#### [What is being asked]
The line containing "Learn more. (733, 2320)", and every line after it to the end of the listing, should be repeated exactly; the pictures should not.
┌────────
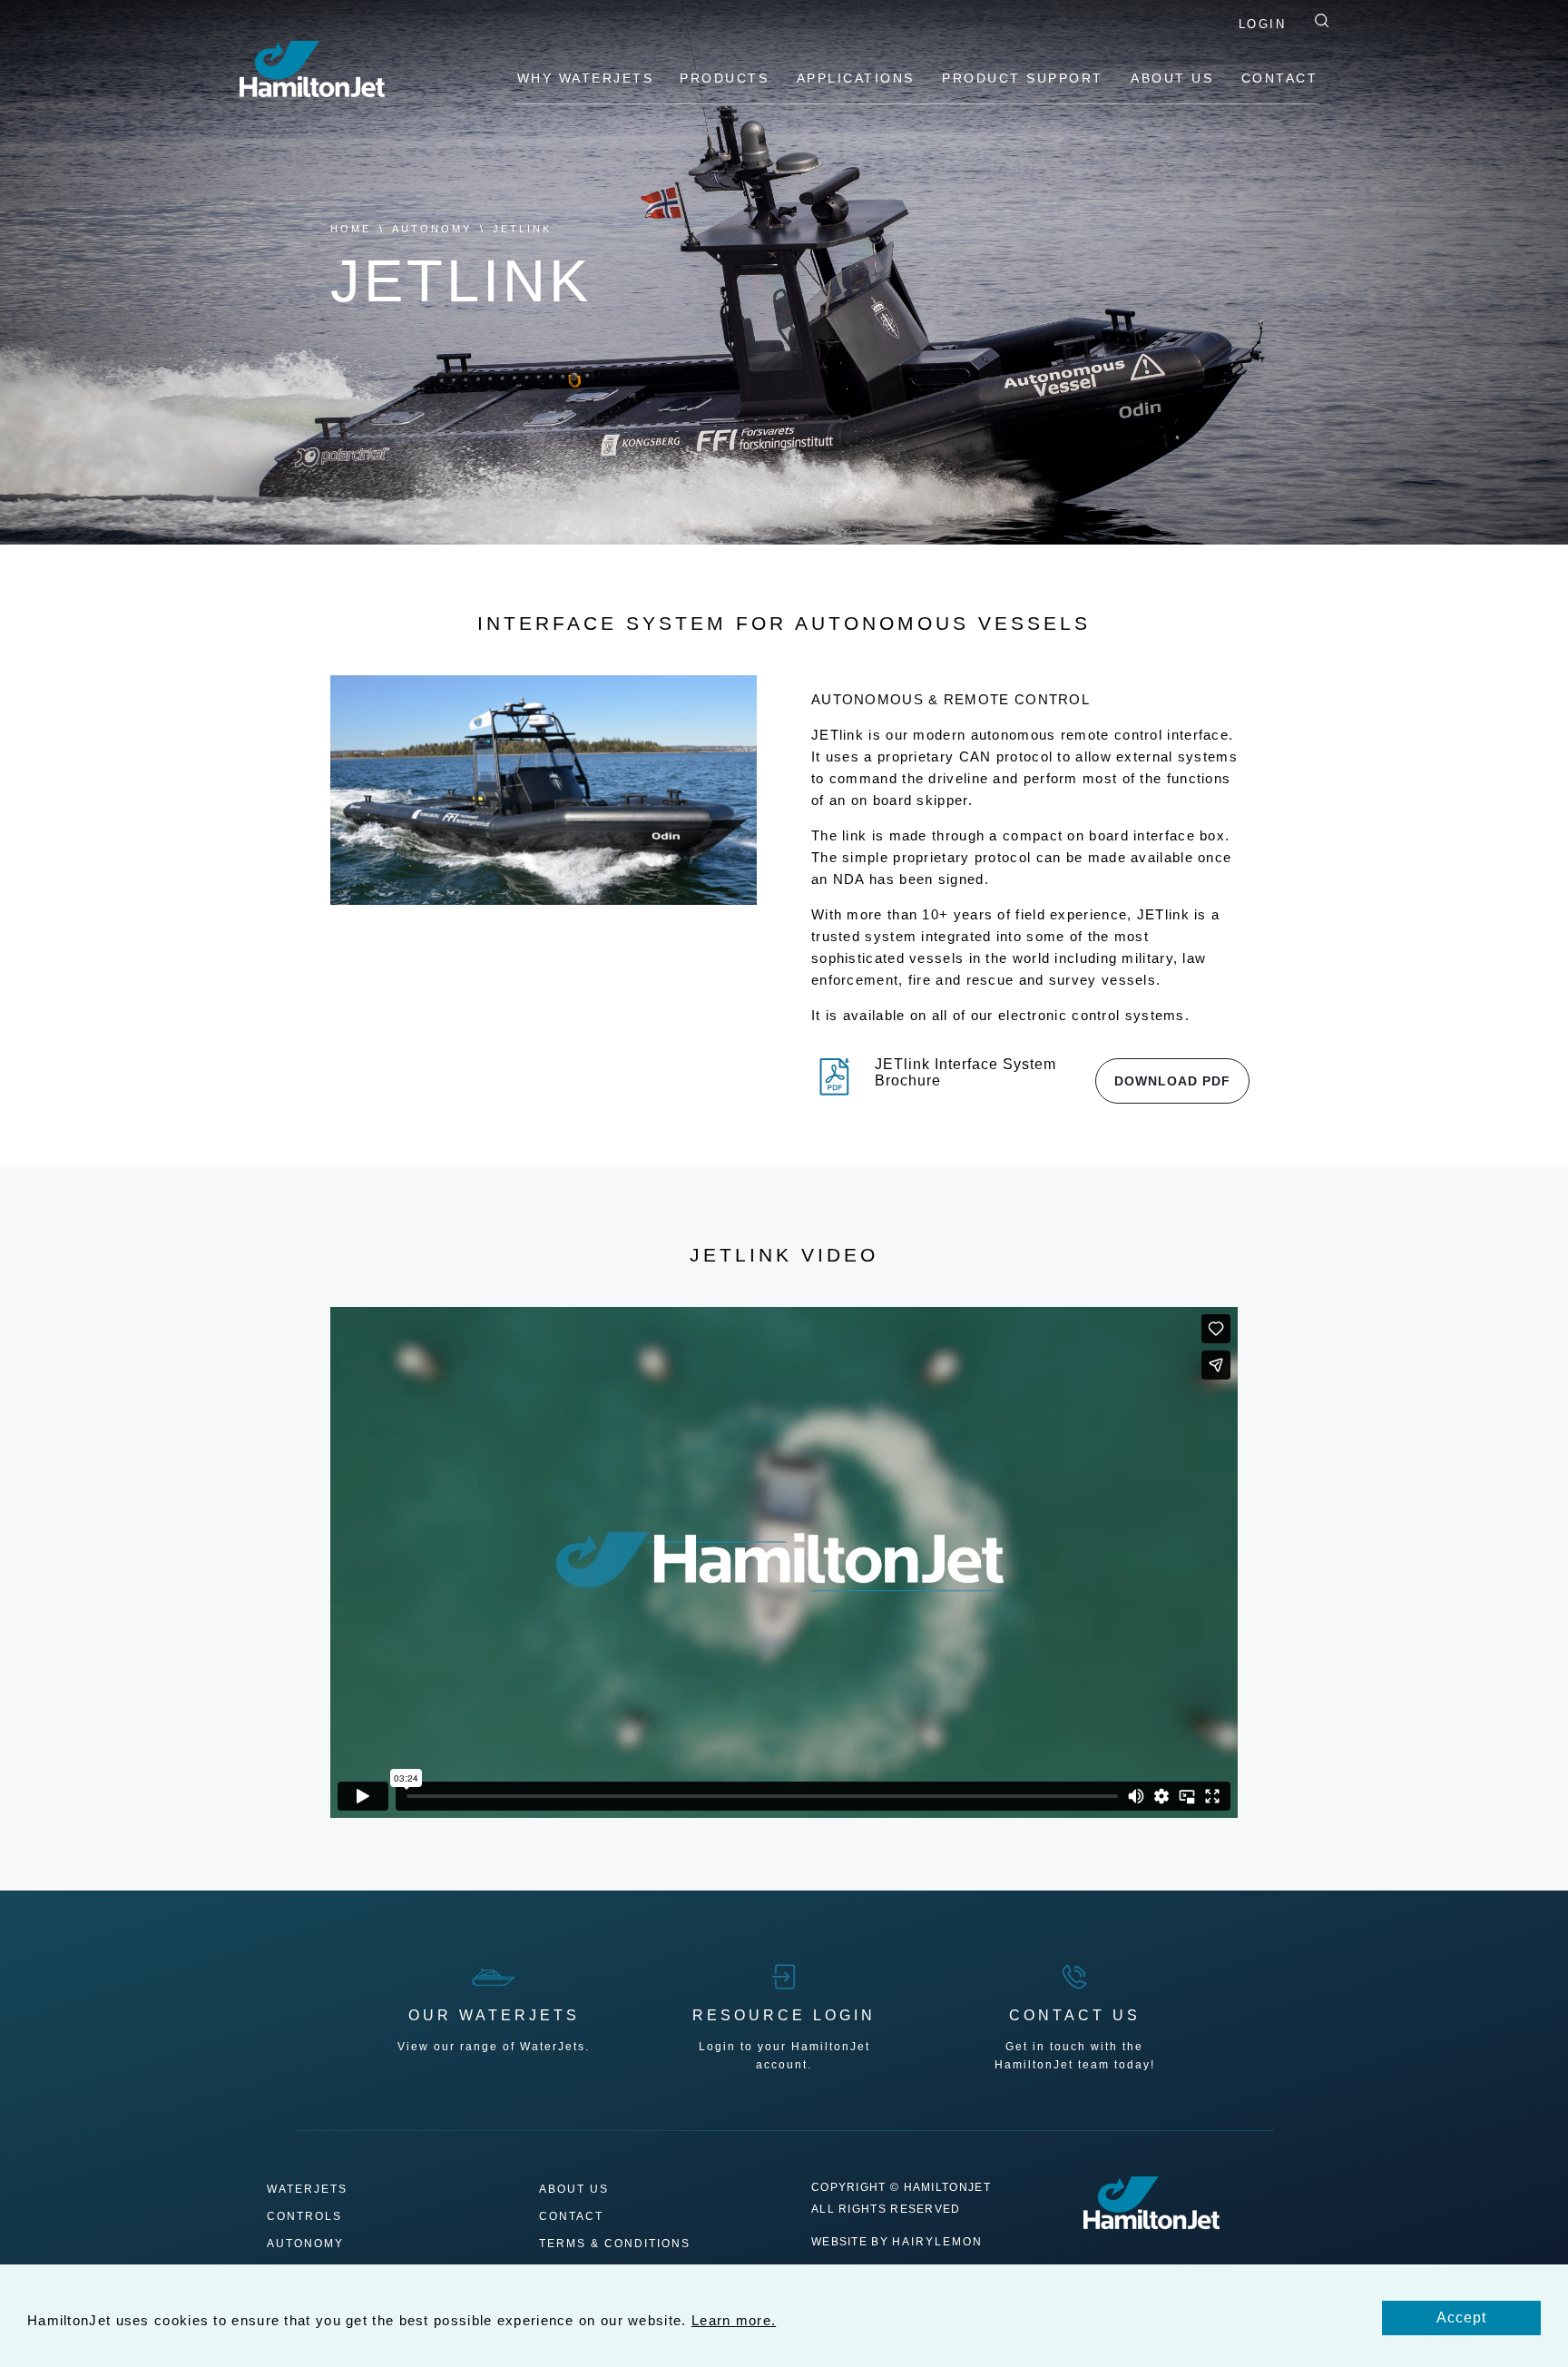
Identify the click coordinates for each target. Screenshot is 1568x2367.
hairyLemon (937, 2241)
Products (727, 78)
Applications (859, 78)
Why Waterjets (585, 78)
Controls (304, 2217)
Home (350, 228)
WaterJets (307, 2189)
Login (1263, 24)
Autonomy (432, 228)
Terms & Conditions (615, 2244)
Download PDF (1172, 1081)
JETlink (522, 228)
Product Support (1025, 78)
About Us (1175, 78)
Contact (1279, 78)
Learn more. (733, 2320)
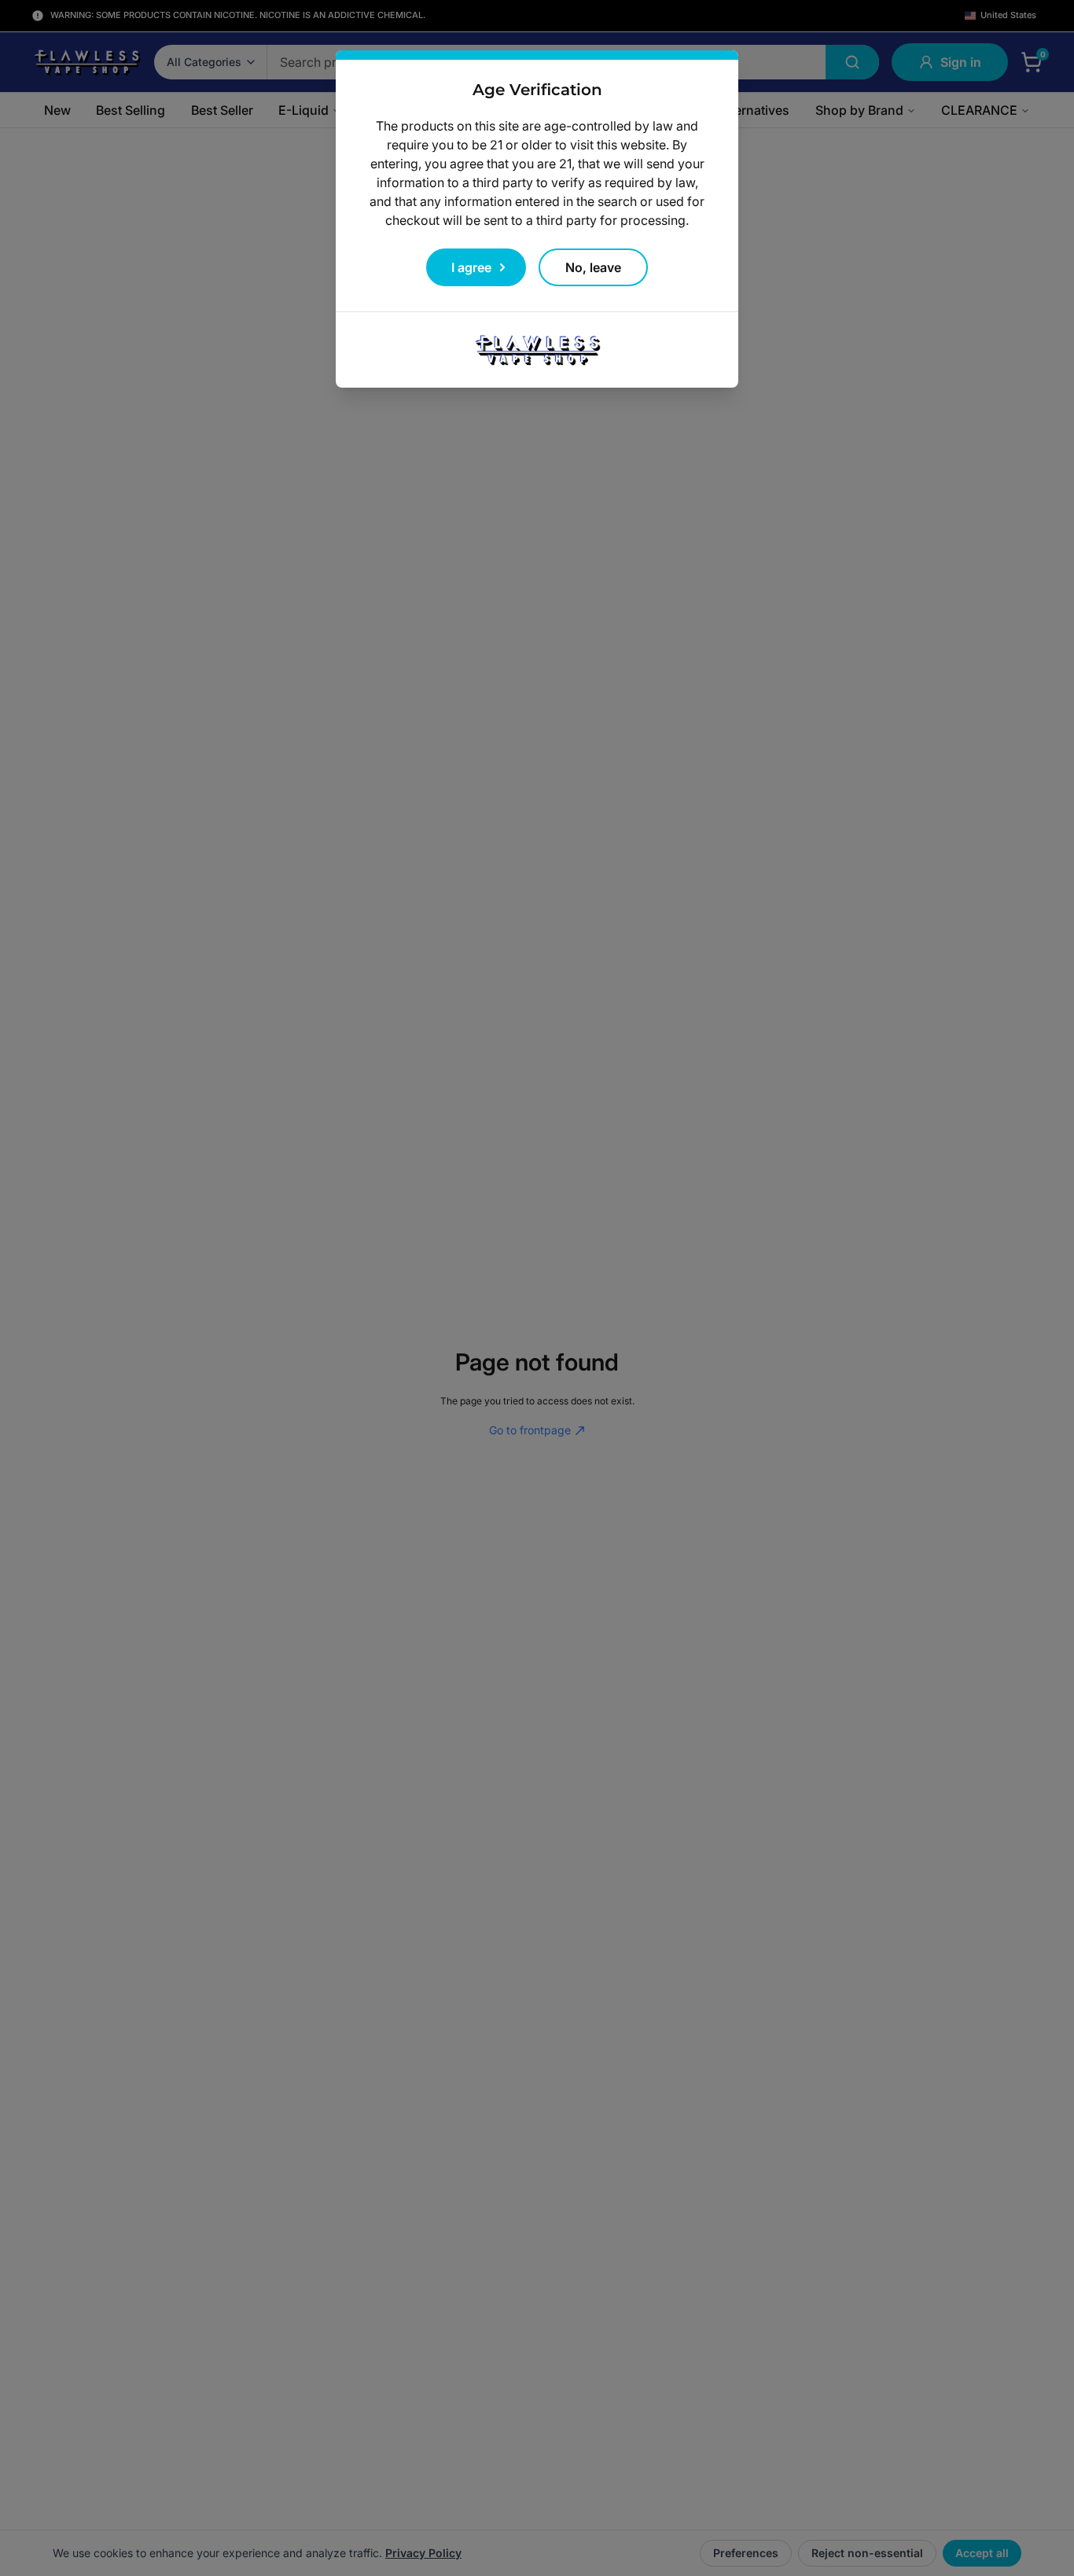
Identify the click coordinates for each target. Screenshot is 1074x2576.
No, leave (593, 267)
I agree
└────────
#### [Task output]
Learn more. (733, 2320)
Identify the click coordinates for each target. Screenshot is 1074x2576.
No, leave (593, 267)
I agree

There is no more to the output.